OPINION

Un projet de loi qui favorise l’accès à la justice

Étendons la gamme des actes que peuvent poser les étudiants travaillant au sein de cliniques juridiques relevant de nos facultés de droit

À l’honorable Stéphanie Vallée, ministre de la Justice.

Le député de Borduas, Simon Jolin-Barrette, a déposé le 11 mai dernier un projet de loi (P.L. 697) qui assouplirait les prescriptions de la Loi sur le Barreau et de la Loi sur le notariat afin de permettre aux étudiants inscrits dans nos facultés de droit civil canadiennes de donner des consultations et des avis juridiques dans le cadre des activités de cliniques juridiques universitaires.

Nous appuyons le principe qui anime ce projet de loi et souhaitons vivement que le gouvernement reprenne celui-ci et le mette en œuvre dès que possible.

Autant la qualité de la formation des juristes du Québec que l’accès à la justice profiteraient d’une telle initiative législative. Nous appelons à cet égard le Barreau du Québec et la Chambre des notaires à faire de même et à manifester leur appui à un projet de loi qui favoriserait de manière bien concrète l’accès à la justice.

Depuis de nombreuses années, les facultés de droit civil canadiennes ont établi des cliniques juridiques qui jouent un rôle important dans la formation de leurs étudiants. En plus de leur offrir une occasion de mettre en pratique les enseignements qu’ils reçoivent, ces cliniques ont un impact social tangible.

En effet, les nombreux étudiants qui y participent aident des justiciables qui ne disposent pas de moyens suffisants pour défrayer les honoraires d’un avocat – ils sont souvent inadmissibles à l’aide juridique – ou d’un notaire.

Sous l’empire des lois actuelles, le Québec adopte une approche plus restrictive que toutes les autres provinces quant aux compétences que peuvent développer nos étudiants au sein des cliniques juridiques universitaires et, surtout, quant aux actes qu’ils peuvent poser. 

Ils sont en effet limités à offrir de l’information juridique de nature générique. En revanche, leurs homologues des autres provinces jouissent de compétences plus étendues lorsqu’ils travaillent sous la supervision d’un avocat en exercice (en contexte québécois, cela inclurait également les notaires en exercice).

Comme vous, nous estimons important de protéger et de promouvoir la spécificité du droit civil québécois. Toutefois, les normes législatives qui limitent la capacité de nos étudiants à mettre leurs connaissances et leur énergie au service de leurs communautés n’ont rien à voir avec la protection et la promotion de notre héritage civiliste.

Bien encadrés, nos étudiants ne constitueraient pas un risque plus grand pour le public que ceux des autres provinces.
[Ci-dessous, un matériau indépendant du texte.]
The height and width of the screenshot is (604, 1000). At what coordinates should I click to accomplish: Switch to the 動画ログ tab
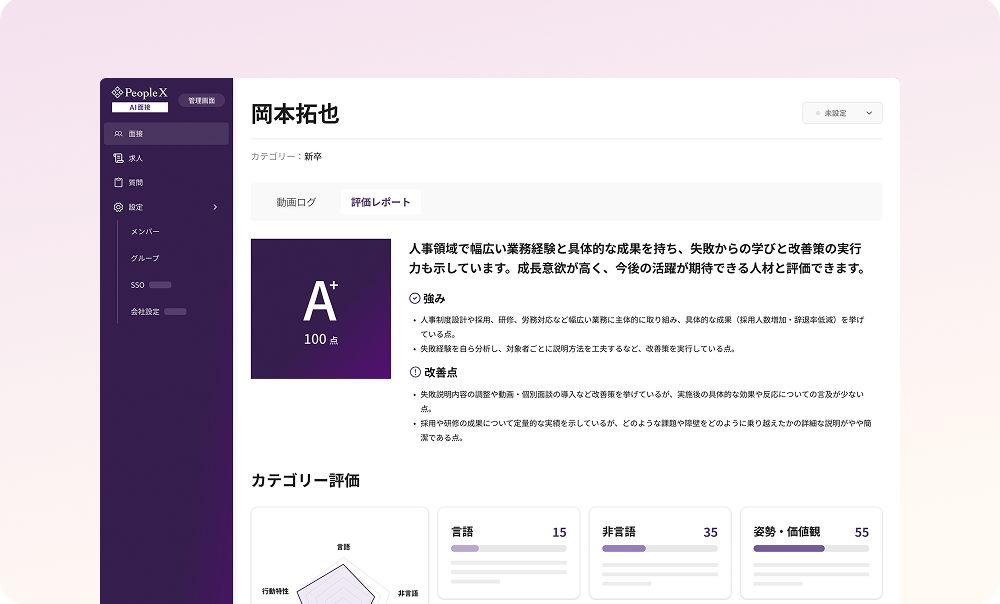tap(296, 202)
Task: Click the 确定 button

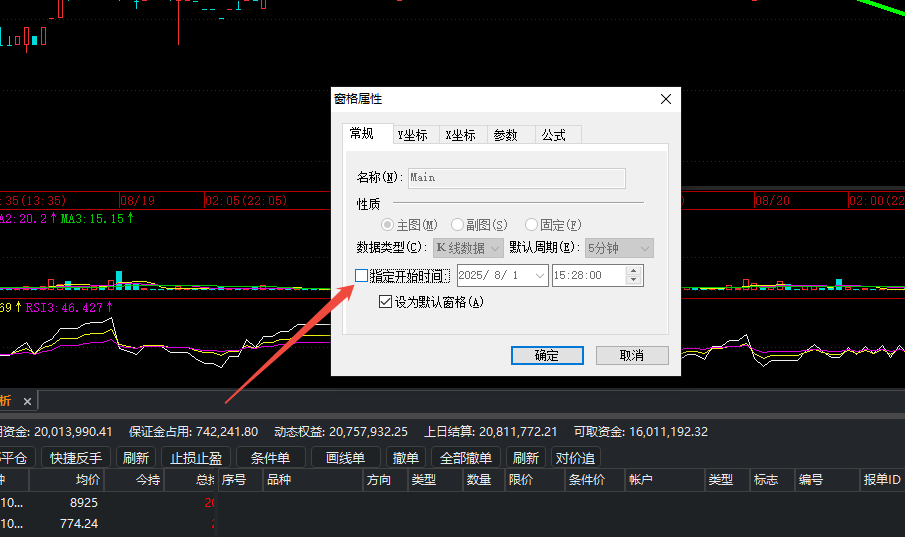Action: coord(546,355)
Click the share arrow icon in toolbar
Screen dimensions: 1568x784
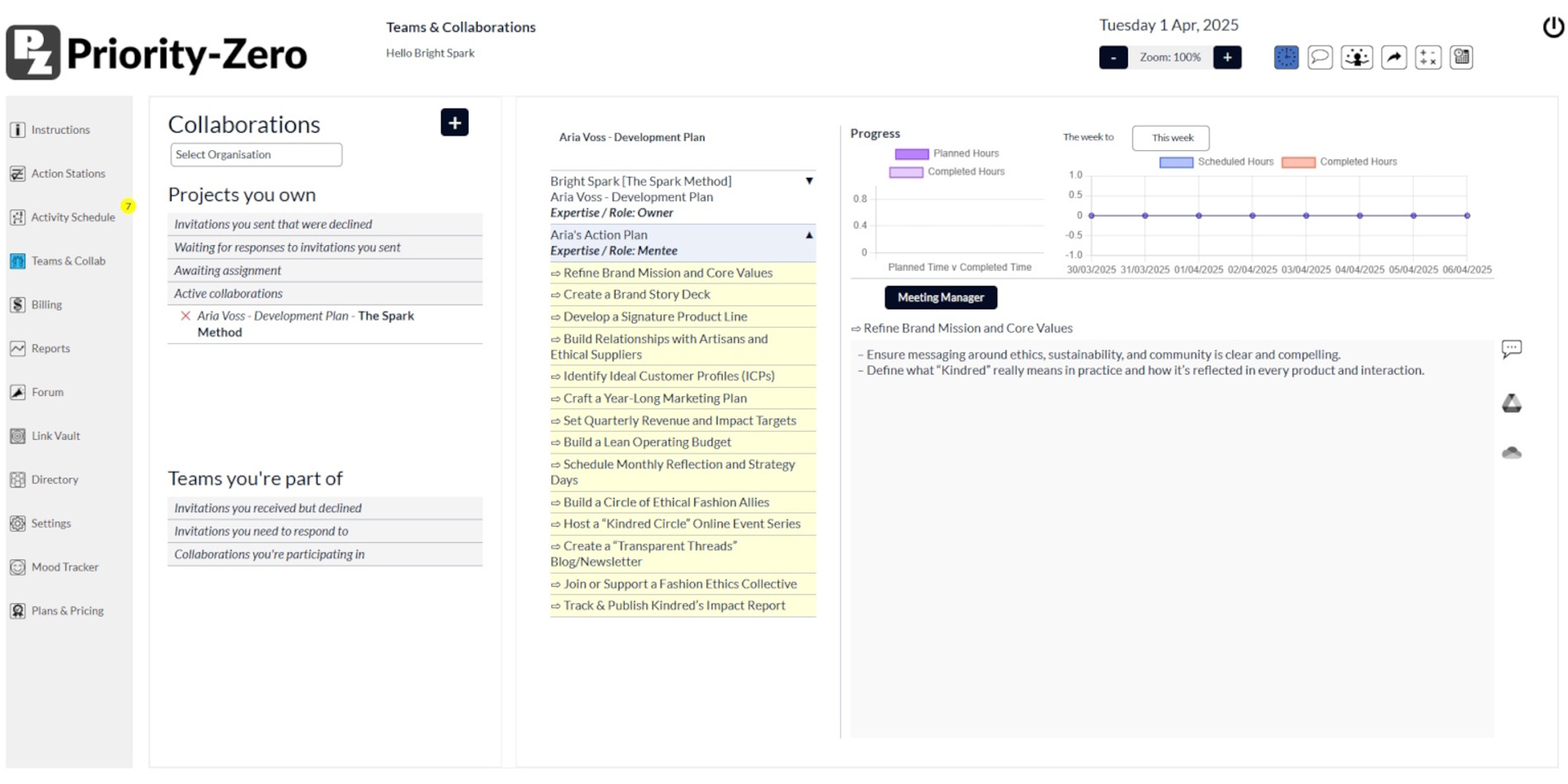point(1393,57)
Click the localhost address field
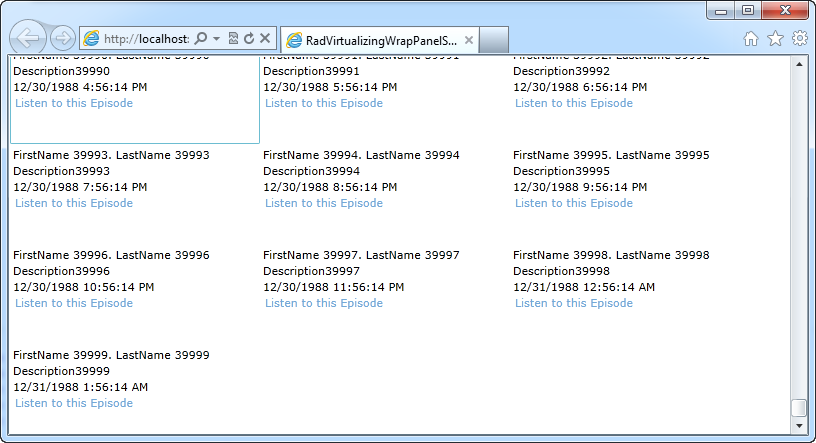 click(x=145, y=38)
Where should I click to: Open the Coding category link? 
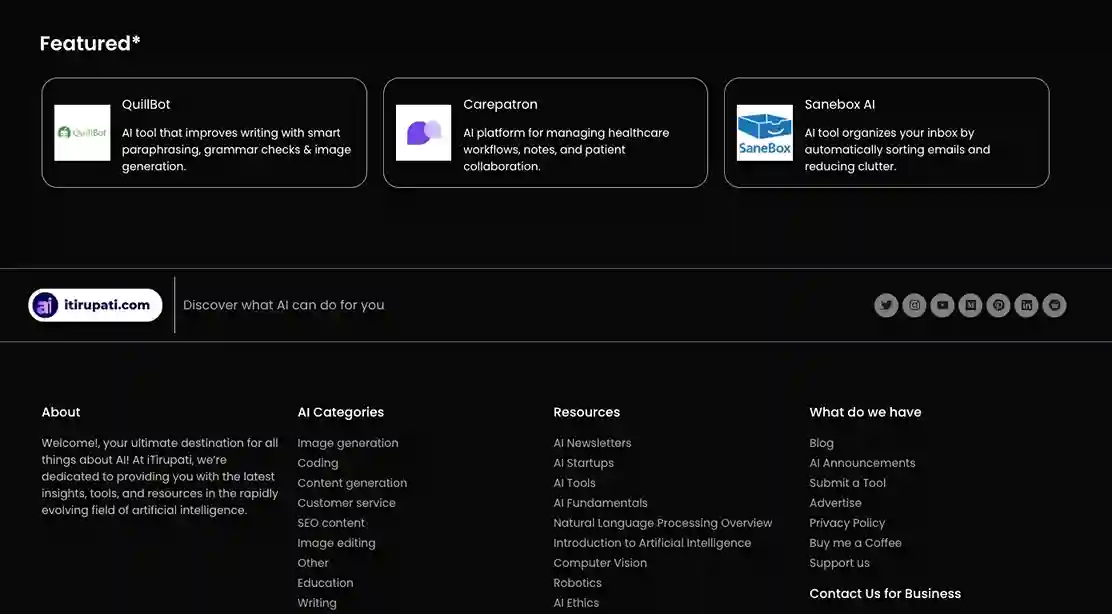[317, 463]
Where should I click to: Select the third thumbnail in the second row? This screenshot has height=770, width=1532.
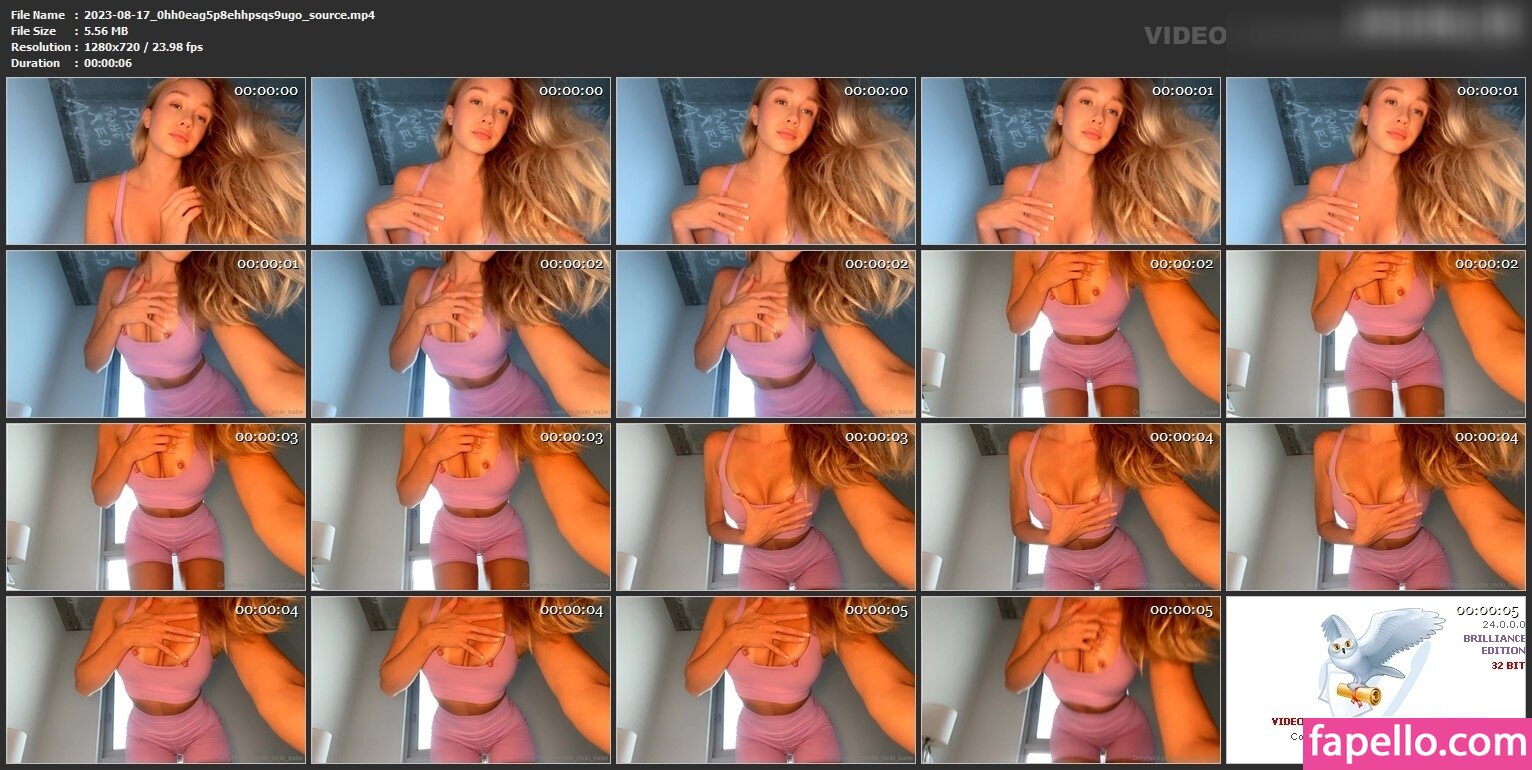[765, 334]
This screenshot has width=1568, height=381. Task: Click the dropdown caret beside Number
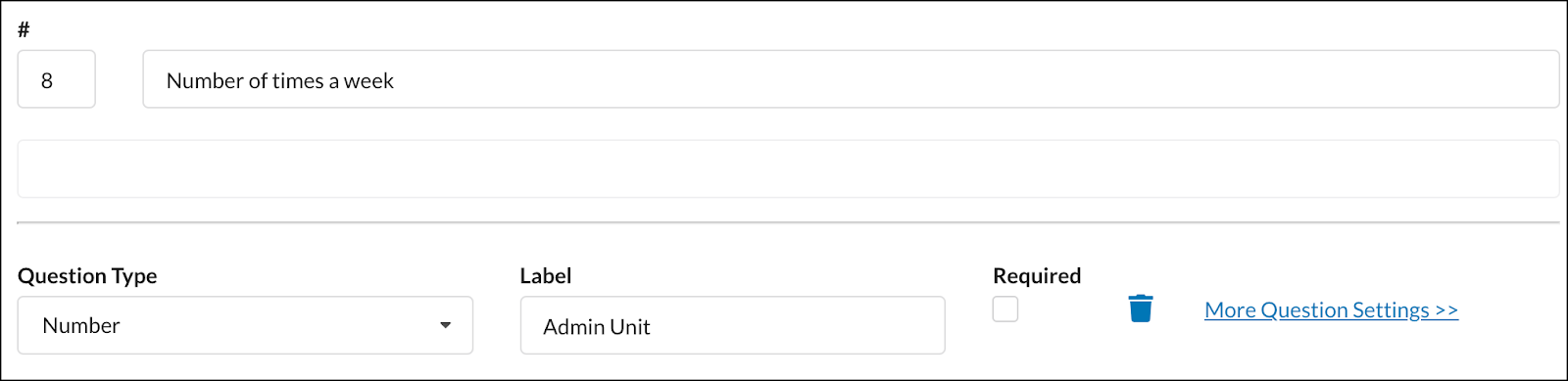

En tant que leaders de la formation juridique au Québec, une responsabilité commune nous incombe de répondre concrètement à la crise de l’accès à la justice qui frappe notre société.

L’assouplissement des lois sur le Barreau et sur le notariat permettrait la mobilisation, avec le concours de professionnels en exercice, de l’expertise étudiante afin qu’elle s’ajoute au faisceau de mesures que le gouvernement a récemment mises en place pour améliorer l’accès à la justice.

Cette initiative permettrait à nos facultés de droit de mieux former et de mieux préparer nos étudiants à leur future carrière de juriste, cela au profit de tous les citoyens du Québec.

Nous vous assurons, Madame la Ministre, de notre soutien à l’égard de toute initiative de votre ministère qui viserait à étendre la gamme des actes que peuvent poser nos étudiants travaillant au sein de cliniques juridiques relevant de nos facultés de droit, cela afin non seulement d’enrichir leur formation, mais aussi de contribuer, dans les faits, à un meilleur accès à la justice pour tous les Québécois. Notre État de droit ne pourra que profiter d’une pareille initiative.

* Signataires 

Bruce Broomhall, directeur du département de sciences juridiques de l’Université du Québec à Montréal ; Eugénie Brouillet, doyenne de la faculté de droit de l’Université Laval ; Jean-François Gaudreau-DesBiens, Ad.E., doyen de la faculté de droit de l’Université de Montréal ; Sébastien Lebel-Grenier, doyen de la faculté de droit de l’Université de Sherbrooke ; Robert Leckey, doyen de la faculté de droit de l’Université McGill ; et Céline Lévesque, doyenne de la section de droit civil de la faculté de droit de l’Université d’Ottawa.